Pupils’ language battles revealed

2013-06-12 00:00

THE diagnostic report on the Annual National Assessment (ANA) 2012 has found that pupils have not mastered knowledge and skills that are appropriate for their grades.

ANA is used to examine pupils’ performance in literacy and numeracy, and in September last year pupils from grades 1 to 6 and Grade 9 sat for their assessments.

This diagnostic report published by the Department of Basic Education, aims to highlight and inform teachers and school management teams about areas where pupils were inadequately equipped. To compile this data, the department collected random samples of marked scripts from each school that had Grade 3, 6 and 9 pupils and re-marked the scripts centrally.

The 2012 ANA results raised eyebrows when it was revealed that Grade 9 pupils in KwaZulu-Natal scored an average of 12% in mathematics, while only 0,1% managed between 80% and 100%.

In home languages, pupils achieved an average of 37,7%, and 32,3% in their first additional language.

Nationally, the Grade 9 maths average was 13%, home language stood at 43% and first additional language at 35%.

What the diagnostic report has found is that the majority of pupils cannot read with comprehension, cannot write coherent words or sentences, their knowledge of grammar is limited, and they battle with spelling.

“The most striking weakness is the inability of learners to read with understanding. Reading with comprehension is a cornerstone of the learning process,” the report stated.

Teachers needed to concentrate on improving this skill, the research suggested. The research found that Grade 6 pupils showed an “acute lack” of knowledge of basic elements of language structure in both Afrikaans and English. In maths, pupils could not respond to questions, failed to simply calculate speed, distance and time, converting measures, space and shape and algebraic expressions.

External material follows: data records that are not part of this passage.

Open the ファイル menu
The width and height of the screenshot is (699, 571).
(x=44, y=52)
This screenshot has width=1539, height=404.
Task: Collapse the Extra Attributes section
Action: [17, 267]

The pupils’ weaknesses outweighed their strengths.

“Like in language, in mathematics learners also responded better to visual cues than to textual prompts.”

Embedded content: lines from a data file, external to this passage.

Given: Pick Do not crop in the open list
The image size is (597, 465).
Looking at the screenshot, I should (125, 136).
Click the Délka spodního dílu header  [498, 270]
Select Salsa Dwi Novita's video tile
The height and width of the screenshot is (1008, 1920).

Some of the proposals include that regular high quality school-based assessment in line with ANA should be practised, homework should be given regularly, maths formulae displayed on classroom walls, and that pupils should write at least one summary a week of any text that they have read in their spare time and parents should assist.

“Investing time in developing learners’ conceptual understanding in maths remains a critical determinant of effective teaching and learning,” the report added.

The report also urged principals to provide necessary support and materials, and districts to monitor schools.